PASSAGE FOR REVIEW —

------------------------------------------------------------

Press release: Scottish NHS Confederation highlights issues overlooked in the debate about the future of NHS services
04 Oct 2004
The Scottish NHS Confederation said today that the facts about health service changes were in danger of being obscured.
In a written briefing to MSPs ahead of the Conservative Party debate on health in the Scottish Parliament today, The Confederation's Director Hilary Robertson said: "The current public debate about redesigning acute NHS services is welcome but some important facts about why the changes are necessary, what proposed changes really mean for local communities, and the factors involved in boards' decision making processes are in danger of being obscured."
In the briefing to MSPs Ms Robertson said the present debate had lost sight of the fact that less than one per cent of the total care delivered by the NHS took place on an inpatient basis.
Ms Robertson said: "In the past, a patient suffering a bad asthma attack would have been taken by ambulance to hospital for treatment. Now, trained paramedics can treat the patient at home and refer them to their GP. Increasingly, GP practices are offering minor injuries services so that a wound in need of stitches, for example, can now be treated there instead of in a hospital A&E department. There are countless other examples, such as the management of chronic diseases like diabetes and chronic heart and lung disease through managed clinical networks outwith acute hospitals."

------------------------------------------------------------

EXERCISE SET —
1. According to the press release on NHS services, what share of the total care delivered by the NHS took place on an inpatient basis?
2. Proceed with the press release on redesigning NHS services, continuing from its last sentence.

------------------------------------------------------------

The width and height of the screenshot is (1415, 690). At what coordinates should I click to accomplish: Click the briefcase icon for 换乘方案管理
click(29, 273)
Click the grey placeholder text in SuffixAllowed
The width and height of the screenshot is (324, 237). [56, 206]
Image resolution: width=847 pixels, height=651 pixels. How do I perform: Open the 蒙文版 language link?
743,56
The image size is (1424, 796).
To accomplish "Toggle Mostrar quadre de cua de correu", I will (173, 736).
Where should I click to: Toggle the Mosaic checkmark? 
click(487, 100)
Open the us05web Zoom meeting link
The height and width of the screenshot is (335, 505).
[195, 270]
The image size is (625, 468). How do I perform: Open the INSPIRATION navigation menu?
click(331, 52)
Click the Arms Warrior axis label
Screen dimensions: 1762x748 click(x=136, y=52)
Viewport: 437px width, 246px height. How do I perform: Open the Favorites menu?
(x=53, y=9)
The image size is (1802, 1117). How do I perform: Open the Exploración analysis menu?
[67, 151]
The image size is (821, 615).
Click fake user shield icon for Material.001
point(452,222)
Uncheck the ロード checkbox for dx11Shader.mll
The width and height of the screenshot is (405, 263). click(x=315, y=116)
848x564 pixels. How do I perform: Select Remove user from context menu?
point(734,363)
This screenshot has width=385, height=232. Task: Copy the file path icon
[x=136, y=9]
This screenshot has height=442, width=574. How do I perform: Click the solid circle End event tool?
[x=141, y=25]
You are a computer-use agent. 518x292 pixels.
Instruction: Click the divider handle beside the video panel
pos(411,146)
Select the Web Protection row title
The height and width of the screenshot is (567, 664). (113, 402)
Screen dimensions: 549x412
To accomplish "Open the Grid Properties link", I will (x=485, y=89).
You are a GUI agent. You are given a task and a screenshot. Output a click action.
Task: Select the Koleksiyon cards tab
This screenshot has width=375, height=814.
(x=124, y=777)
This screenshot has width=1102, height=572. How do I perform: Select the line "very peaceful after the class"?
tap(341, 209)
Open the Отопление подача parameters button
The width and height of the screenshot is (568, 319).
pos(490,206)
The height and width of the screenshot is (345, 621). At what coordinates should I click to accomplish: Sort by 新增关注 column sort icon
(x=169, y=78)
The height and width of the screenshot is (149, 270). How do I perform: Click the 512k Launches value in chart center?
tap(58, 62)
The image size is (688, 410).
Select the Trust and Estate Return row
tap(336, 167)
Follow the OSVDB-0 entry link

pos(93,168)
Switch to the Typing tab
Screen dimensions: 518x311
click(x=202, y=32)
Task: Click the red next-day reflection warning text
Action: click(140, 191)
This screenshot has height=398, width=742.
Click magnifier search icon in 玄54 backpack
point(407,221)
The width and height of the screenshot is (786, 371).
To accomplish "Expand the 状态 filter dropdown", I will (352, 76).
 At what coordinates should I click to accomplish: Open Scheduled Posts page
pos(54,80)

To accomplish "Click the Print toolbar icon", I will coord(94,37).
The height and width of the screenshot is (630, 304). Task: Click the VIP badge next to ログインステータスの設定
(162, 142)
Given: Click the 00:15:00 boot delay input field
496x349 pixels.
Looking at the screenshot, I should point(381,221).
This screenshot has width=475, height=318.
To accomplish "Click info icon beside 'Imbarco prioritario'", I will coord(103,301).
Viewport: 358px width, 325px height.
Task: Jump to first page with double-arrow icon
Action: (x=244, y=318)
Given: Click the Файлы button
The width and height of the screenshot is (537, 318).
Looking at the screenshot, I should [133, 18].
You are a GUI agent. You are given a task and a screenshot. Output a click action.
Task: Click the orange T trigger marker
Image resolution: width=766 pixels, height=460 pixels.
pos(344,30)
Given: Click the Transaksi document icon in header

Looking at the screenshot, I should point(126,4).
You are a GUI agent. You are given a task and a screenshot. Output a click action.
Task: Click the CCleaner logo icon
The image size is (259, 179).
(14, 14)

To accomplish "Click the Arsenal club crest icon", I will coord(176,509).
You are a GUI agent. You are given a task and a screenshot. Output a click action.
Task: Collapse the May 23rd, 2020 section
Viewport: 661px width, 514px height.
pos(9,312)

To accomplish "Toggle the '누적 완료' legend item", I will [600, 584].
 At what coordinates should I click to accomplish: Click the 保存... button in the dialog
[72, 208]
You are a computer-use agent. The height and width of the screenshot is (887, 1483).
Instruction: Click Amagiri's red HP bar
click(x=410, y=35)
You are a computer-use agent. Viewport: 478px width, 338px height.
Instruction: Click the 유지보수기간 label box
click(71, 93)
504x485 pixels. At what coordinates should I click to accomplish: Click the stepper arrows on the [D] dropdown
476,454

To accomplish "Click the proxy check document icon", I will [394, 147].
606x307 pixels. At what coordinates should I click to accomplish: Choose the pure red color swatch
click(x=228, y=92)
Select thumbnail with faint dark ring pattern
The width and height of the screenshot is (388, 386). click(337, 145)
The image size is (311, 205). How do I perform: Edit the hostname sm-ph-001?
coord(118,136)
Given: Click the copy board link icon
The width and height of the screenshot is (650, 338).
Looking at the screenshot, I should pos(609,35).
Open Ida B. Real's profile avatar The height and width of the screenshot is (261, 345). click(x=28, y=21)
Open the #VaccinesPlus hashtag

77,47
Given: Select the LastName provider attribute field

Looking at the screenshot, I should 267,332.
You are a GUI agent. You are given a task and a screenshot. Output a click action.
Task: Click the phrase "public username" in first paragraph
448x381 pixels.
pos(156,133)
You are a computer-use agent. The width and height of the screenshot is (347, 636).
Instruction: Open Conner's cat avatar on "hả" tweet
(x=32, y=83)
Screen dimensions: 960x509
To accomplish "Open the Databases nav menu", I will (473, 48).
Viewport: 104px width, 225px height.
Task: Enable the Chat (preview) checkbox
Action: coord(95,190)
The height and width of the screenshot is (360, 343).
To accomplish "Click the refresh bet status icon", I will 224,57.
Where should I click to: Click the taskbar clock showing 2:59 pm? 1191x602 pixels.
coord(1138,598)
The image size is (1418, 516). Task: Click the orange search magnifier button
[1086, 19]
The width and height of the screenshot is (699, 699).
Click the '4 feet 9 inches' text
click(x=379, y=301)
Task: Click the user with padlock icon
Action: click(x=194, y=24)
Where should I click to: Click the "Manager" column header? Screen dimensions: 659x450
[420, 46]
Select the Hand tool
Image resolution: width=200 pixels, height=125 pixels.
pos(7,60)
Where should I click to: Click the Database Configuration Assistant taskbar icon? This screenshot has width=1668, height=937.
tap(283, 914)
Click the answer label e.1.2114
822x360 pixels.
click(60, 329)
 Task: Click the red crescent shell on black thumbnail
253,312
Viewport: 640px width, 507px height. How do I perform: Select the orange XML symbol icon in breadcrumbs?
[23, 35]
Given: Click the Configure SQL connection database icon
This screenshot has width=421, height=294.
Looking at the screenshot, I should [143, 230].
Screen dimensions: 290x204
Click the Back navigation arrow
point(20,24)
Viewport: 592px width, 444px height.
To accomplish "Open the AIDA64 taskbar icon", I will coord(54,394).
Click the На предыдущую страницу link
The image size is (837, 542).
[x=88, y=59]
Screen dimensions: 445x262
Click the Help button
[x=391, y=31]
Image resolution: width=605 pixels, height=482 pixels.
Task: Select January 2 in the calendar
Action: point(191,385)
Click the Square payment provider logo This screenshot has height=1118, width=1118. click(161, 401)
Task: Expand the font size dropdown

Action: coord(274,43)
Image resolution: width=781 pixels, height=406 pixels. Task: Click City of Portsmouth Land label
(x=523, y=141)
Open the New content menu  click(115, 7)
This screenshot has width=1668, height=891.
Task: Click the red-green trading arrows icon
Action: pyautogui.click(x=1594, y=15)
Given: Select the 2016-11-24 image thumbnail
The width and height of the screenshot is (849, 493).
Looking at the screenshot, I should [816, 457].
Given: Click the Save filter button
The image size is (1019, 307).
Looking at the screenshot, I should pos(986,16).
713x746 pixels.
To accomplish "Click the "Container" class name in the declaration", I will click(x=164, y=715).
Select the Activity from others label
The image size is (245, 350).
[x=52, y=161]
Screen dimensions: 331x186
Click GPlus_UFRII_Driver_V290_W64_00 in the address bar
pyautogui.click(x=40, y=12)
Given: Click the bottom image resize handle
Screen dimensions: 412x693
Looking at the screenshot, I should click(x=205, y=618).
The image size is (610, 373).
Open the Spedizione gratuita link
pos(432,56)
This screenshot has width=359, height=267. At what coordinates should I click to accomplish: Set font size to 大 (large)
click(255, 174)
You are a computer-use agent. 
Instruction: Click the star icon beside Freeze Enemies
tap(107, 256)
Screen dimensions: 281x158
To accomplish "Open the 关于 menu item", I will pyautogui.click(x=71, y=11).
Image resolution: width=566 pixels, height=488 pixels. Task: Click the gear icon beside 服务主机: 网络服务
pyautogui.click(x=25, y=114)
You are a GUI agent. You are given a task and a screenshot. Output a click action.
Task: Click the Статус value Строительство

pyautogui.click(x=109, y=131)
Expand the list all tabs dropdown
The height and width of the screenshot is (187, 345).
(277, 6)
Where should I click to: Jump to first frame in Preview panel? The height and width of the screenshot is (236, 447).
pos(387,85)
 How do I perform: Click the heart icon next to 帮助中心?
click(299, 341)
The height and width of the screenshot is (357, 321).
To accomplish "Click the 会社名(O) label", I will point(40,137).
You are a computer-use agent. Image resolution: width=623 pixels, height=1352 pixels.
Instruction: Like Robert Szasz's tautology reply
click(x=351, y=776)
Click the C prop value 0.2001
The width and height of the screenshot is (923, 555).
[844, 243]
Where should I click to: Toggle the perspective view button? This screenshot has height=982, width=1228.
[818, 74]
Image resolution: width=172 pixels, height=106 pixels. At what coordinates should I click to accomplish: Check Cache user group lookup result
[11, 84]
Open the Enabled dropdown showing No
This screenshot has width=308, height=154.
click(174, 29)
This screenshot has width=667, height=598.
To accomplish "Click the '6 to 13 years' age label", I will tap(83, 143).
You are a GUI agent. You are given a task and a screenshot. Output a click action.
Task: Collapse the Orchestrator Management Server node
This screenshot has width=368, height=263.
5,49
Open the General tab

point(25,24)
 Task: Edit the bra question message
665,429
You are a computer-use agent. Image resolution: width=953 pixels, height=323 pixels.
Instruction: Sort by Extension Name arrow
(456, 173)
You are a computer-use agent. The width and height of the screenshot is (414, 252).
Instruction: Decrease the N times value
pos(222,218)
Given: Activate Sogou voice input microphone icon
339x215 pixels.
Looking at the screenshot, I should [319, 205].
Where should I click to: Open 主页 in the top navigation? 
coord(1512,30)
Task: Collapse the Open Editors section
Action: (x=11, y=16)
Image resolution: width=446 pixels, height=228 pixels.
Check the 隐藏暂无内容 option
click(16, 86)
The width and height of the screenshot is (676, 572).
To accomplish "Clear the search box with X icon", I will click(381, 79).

------------------------------------------------------------

RESULTS —
1. Less than one per cent.

2.
She added that the allegations that service changes were not properly planned and that patients and the public had not been consulted were wrong. "Both these charges are inaccurate, and fail to take account of the working practices which NHS Scotland has developed in recent years. The charge that the NHS fails to consult the public about service change might have held some weight a few years ago but more recently, NHS public involvement and engagement practices have changed dramatically."
She concluded: "NHS boards across Scotland have raised their game in this area to such an extent that they have gone far beyond traditional methods of consultation to develop imaginative ways of involving the public directly in the details of service change."
ENDS
Notes for editors
1. A copy of the MSPs' Update on service redesign is attached with the news release.
2. The Scottish NHS Confederation is an independent membership body representing the majority of Scotland's NHS boards and special health boards. We are committed to improving health policy and practice.